Failing to bulk bill pensioners who require life-saving Covid-19 antivirals is “morally bankrupt” and “unethical”, the head of the national peak body for older Australians has said.
The Council on the Ageing chief executive, Ian Yates, said as growing numbers of general practitioners stop bulk billing, citing rising costs and low Medicare rebates, he is hearing “more and more examples of pensioners not being bulk-billed, especially people with the seniors healthcare card.”
“This is a major issue which the government needs to address,” he said.
In response to Guardian Australia’s series on the decline of bulk billing, more than 300 readers wrote in to describe the challenge of accessing affordable healthcare.
Seventy-year-old pensioner Chris Sitka, who lives in Melbourne’s northern suburbs, said she “begged” her GP to bulk bill her when she caught Covid-19 and needed a script for antivirals.
While those aged 70 and older do not have to pay for the drugs, they may have to pay for the appointment. These appointments are often longer than a standard 20-minute consult because the antivirals can interact with other drugs, making it necessary to obtain a comprehensive medical history before prescribing.
“[After] being diagnosed with Covid as an older person you are in a fairly anxious frame of mind to have to be asking whether the doctor will bulk bill you,” Sitka told Guardian Australia. “You have to be fairly assertive or desperate.”
The pensioner said she worries for her friends who are in more difficult situations.

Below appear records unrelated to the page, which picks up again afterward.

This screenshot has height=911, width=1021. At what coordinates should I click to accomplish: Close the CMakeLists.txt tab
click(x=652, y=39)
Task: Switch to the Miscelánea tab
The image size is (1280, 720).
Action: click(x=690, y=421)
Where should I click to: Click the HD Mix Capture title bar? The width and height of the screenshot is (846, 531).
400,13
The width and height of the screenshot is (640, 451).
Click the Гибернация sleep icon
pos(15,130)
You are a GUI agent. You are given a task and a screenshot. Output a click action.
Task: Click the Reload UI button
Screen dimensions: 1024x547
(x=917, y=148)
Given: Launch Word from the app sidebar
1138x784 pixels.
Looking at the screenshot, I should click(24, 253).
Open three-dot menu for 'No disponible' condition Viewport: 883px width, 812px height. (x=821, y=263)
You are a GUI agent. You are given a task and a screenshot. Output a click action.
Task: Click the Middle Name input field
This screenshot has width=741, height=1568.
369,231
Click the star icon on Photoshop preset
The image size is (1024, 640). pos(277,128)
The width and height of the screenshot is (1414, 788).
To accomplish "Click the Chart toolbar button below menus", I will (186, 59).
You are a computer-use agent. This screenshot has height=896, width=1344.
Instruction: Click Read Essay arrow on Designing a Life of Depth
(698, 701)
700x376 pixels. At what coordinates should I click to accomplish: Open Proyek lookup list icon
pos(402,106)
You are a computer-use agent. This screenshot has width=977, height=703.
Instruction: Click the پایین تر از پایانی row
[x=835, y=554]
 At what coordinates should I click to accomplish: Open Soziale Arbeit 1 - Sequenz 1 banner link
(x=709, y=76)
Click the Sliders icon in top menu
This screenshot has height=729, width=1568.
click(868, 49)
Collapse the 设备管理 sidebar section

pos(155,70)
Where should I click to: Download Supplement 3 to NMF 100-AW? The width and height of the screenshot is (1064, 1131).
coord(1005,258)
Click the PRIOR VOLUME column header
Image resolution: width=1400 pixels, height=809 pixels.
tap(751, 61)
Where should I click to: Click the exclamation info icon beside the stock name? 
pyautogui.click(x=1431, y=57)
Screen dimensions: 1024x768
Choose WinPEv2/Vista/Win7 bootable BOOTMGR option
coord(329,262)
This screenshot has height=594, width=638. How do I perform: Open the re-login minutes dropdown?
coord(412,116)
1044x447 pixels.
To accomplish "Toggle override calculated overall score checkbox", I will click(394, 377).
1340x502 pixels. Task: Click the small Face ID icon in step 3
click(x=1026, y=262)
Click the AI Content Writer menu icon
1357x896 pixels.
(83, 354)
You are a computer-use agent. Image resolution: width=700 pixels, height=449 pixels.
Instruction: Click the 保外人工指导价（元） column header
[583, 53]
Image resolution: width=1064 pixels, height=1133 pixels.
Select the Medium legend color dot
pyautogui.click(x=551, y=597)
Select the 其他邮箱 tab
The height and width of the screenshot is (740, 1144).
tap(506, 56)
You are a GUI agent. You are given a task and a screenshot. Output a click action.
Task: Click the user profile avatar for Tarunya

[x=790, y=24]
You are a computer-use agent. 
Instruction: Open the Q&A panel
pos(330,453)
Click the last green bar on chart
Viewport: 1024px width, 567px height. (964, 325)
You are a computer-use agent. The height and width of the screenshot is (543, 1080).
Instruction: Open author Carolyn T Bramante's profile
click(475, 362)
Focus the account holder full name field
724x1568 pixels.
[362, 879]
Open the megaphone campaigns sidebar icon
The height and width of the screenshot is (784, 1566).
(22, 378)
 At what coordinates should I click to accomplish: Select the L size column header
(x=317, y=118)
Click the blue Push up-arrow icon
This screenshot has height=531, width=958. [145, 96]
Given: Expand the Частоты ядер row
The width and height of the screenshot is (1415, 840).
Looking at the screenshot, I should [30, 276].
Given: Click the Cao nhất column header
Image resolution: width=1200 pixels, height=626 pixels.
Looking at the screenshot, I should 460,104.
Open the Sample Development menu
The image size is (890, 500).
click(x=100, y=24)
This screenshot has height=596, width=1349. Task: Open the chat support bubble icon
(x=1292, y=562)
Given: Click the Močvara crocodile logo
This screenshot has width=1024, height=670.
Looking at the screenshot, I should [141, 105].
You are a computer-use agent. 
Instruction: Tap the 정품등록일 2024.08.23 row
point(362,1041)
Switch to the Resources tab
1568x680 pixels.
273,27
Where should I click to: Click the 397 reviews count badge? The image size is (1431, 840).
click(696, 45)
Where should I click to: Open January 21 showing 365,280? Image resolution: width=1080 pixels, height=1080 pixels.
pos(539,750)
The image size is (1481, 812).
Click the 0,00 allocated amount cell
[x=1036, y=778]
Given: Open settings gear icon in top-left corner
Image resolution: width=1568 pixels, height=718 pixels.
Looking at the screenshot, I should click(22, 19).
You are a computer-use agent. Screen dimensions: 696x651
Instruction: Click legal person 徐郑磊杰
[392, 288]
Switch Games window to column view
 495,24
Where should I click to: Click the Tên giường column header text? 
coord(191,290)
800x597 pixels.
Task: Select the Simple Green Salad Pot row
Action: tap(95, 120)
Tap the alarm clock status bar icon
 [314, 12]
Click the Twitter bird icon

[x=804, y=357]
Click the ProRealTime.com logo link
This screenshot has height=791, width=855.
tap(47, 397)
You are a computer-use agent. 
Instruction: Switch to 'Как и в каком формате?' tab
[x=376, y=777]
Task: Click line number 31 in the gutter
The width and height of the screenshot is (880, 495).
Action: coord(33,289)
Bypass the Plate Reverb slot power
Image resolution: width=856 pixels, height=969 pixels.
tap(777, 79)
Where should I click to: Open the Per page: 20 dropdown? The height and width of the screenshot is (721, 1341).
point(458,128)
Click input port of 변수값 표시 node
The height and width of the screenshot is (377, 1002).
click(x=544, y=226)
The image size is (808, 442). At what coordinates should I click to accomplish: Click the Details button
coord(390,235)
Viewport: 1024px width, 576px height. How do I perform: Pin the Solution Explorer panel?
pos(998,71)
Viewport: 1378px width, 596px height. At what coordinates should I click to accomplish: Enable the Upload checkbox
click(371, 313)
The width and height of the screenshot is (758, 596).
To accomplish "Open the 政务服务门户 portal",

“I have older friends who live on the pension paying rent, and to suddenly discover they have to pay $45 [for an appointment], some people may have made the decision to not get the antiviral and take their chances,” Sitka said.
“That person could end up dying because they’re fearing if I pay … will I be able to eat this week; to pay my rent?
“If you’re financially strapped you will wait until you’re very sick before you go and pay that money and basically that will be a life-shortening thing. If you let things go they’ll get worse and basically you see that your life expectancy will decline.”
Sitka said it is “frightening” to feel as if the “health system is collapsing around you” while entering old age, especially as she has no children to advocate on her behalf.
Yates said no pensioner should need to beg to be bulk billed for a life-saving treatment. If GPs charge patients for an appointment to access antivirals “I think that is appalling and unethical,” he said.
“These antivirals have been shown to significantly reduce the risk of death and severe symptoms. To place that at risk for a $40 copayment is morally bankrupt, unethical and should be publicly called out. I also think it should be treated as a breach of professional standards.”
GP and president of the Royal Australian College of General Practitioners, Adj Prof Karen Price, said Yates’s comments “are unhelpful and sadly reflect upon why we have a workforce shortage, when such a complex issue as healthcare funding is reduced to a simple issue of blame”.
“Mr Yates is sadly falling into the common trap of blaming GPs for years of underfunding by the commonwealth,” she said. “I am surprised he has done so given his own sector in aged care has suffered the same fate, which resulted in a royal commission showing decades of poor policy, cost cutting and failing standards.
Price said GPs are doing their best to run practices amid rising costs and inadequate Medicare rebates.
“Each GP has to make difficult billing decisions based on their individual circumstances. The college would be more than willing to meet with Mr Yates and talk through the pressures being faced by GPs and general practice teams across Australia. But now is not the time to criticise GPs or threaten them with expulsion or any other punishment.”
Asked if all GPs should be required to bulk bill patients needing antivirals, given it is vulnerable people who are eligible for them, the Australian Medical Association vice-president and Sydney GP, Dr Danielle McMullin, said: “GPs do everything we can to make sure that our vulnerable patients in particular don’t have cost barriers to access.”
“But GPs have been required throughout this pandemic to repeatedly put their hands into the pockets of their businesses to keep their practices running,” she said.
“There were a number of occasions where for vaccines we are required to bulk bill, for a long time for telephone consults we were required to bulk bill, and it’s an unsustainable plan to constantly require and to force general practitioners to discount their services.”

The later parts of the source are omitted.